Город мог всё: мог дать славу или осыпать денежными купюрами, мог поразить своим могуществом и вывести на свои проспекты толпы ликующих людей, но он не мог защитить и дать укрытие любви, самому естественному человеческому чувству, так как ежеминутно беспощадно разрывал и размывал его, потому что был эгоистичен и ревнив, требуя ежедневных жертвоприношений и поклонения только самому себе, чтобы насыщаться этой привязанностью, черпать в ней силы и существовать дальше.
Но сейчас Данила не думал об этом. Он просто шёл по знакомым плохо освещённым несмотря на вечерний час улицам, закинув сумку с ракетками за плечо и засунув руки в карманы кожаной куртки. Он глубоко вдыхал осенний холодный воздух, получая от этого наслаждение, хотя не чувствовал в нём той первозданной свежести, которую может дать только запах свежевспаханной земли и клейкой майской листвы, ещё нетронутой летним зноем. Иногда он всматривался в раскрасневшиеся на первом лёгком морозце лица проходивших мимо девушек, стараясь на ходу понять вечную загадку таинственной женской души. Но девушки лишь улыбались ему, прищуривали подведённые глазки и проходили мимо. Прогулка взбодрила его. Он почувствовал себя вновь уверенным в своих силах. Глупо тянуть время и заниматься бессмысленными рассуждениями. Сознание подталкивало его к самому обычному и логичному решению.
Нужно встретить Элизабет в институте и поговорить с ней. О чём? Ну, конечно, об учёбе, дипломе, да о чём угодно. Ведь не съест же она его, в конце концов. Даже странно, что столько дней он мается над пустыми вопросами. Всё валится из рук, мысли раздёрганными клочками не дают сосредоточится ни на дипломной, ни даже на теннисе. Надо же было умудриться просадить сегодня Лешке оба сета.
– Ведь у меня всегда складывались отношения с девчонками.
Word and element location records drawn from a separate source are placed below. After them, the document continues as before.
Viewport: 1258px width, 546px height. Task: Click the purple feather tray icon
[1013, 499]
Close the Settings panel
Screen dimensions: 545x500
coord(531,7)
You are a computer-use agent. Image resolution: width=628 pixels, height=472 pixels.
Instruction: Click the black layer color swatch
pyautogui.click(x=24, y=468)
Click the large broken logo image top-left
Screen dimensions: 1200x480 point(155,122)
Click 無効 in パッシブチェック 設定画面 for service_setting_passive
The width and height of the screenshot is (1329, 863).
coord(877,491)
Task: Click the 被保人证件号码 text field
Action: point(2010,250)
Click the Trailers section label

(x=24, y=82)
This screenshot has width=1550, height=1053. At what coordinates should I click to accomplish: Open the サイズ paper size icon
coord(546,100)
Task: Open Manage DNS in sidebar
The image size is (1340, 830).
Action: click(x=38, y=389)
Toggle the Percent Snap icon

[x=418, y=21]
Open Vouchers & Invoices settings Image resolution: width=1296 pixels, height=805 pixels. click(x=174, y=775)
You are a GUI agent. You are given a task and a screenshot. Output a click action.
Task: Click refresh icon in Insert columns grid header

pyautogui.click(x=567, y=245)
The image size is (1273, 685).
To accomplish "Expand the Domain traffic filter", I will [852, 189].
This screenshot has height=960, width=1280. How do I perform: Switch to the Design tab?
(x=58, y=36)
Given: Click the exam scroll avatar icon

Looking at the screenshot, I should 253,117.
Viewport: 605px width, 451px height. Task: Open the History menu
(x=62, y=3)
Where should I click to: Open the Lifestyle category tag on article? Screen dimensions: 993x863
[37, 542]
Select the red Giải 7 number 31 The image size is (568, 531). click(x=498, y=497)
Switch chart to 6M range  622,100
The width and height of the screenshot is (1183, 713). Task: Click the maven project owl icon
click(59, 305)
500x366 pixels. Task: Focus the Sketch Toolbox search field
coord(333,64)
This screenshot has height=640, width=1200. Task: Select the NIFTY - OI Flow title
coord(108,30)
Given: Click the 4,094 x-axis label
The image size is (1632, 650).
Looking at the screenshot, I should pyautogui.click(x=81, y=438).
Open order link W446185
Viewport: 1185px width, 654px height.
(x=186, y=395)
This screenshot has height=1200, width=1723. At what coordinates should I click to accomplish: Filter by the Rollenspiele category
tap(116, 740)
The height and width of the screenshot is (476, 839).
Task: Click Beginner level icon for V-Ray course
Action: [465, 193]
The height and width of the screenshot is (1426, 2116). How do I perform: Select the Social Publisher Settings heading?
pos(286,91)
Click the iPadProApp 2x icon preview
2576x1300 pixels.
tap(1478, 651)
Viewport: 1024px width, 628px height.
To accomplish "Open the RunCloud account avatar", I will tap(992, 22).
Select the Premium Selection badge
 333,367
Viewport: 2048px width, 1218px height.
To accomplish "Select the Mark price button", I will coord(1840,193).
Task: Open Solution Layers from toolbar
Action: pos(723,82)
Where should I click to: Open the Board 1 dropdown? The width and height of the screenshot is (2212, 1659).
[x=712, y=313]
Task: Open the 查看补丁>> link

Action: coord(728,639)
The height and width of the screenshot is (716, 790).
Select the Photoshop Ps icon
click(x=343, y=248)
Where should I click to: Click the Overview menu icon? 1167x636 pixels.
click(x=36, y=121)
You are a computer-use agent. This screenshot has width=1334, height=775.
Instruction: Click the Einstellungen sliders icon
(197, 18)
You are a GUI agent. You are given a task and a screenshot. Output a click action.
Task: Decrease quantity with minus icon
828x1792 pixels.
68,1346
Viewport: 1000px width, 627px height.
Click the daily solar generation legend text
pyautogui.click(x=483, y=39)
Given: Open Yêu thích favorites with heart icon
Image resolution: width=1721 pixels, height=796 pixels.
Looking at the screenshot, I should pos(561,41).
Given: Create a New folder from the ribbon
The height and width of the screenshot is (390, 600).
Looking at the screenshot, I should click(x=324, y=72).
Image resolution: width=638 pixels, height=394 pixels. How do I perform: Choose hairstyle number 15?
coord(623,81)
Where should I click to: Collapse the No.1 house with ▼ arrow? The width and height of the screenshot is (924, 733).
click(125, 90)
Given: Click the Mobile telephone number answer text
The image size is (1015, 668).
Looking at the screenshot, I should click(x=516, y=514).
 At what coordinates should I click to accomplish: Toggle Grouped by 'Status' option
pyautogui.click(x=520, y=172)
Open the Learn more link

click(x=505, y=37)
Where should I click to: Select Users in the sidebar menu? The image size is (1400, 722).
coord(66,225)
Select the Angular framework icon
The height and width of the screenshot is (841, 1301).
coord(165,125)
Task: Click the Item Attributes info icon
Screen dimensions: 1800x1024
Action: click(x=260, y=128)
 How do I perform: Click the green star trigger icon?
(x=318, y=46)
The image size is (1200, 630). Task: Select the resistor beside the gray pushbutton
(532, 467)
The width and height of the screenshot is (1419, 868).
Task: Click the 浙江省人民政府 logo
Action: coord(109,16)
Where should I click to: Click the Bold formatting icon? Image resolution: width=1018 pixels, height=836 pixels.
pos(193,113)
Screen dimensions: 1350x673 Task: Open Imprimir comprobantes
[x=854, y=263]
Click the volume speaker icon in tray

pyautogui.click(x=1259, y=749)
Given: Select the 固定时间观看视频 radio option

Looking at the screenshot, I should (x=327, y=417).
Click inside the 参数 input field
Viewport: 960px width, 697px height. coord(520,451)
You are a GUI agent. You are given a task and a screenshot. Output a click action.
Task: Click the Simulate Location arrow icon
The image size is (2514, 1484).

И я кажется их понимал. Ни одна из них, ни в школе, ни в институте не упрекнула меня в нечуткости, нахальстве или даже в простейшей назойливости. И сейчас и с Надей, и с Леной, и с обеими Олями, и конечно, с Ириной у меня самые дружеские отношения. С ними всегда хорошо, интересно, необычно. Почему? Да хотя бы потому, что они другие и не похожи на нас, как существа с другой планеты. У них другой смех, другой взгляд, другое тело и даже другой запах, и ещё что-то почти совсем неуловимое, которое можно почувствовать то ли в движениях головы, то ли в повороте плеч и бёдер, то ли во вкусе их губ. Это всегда нечто особенное, что без слов сокрушающее действует на мужчину, заставляя его из грозного повелителя обстоятельств превращаться в робкого выпрашивающего милость кролика. Нет, не бывать этому.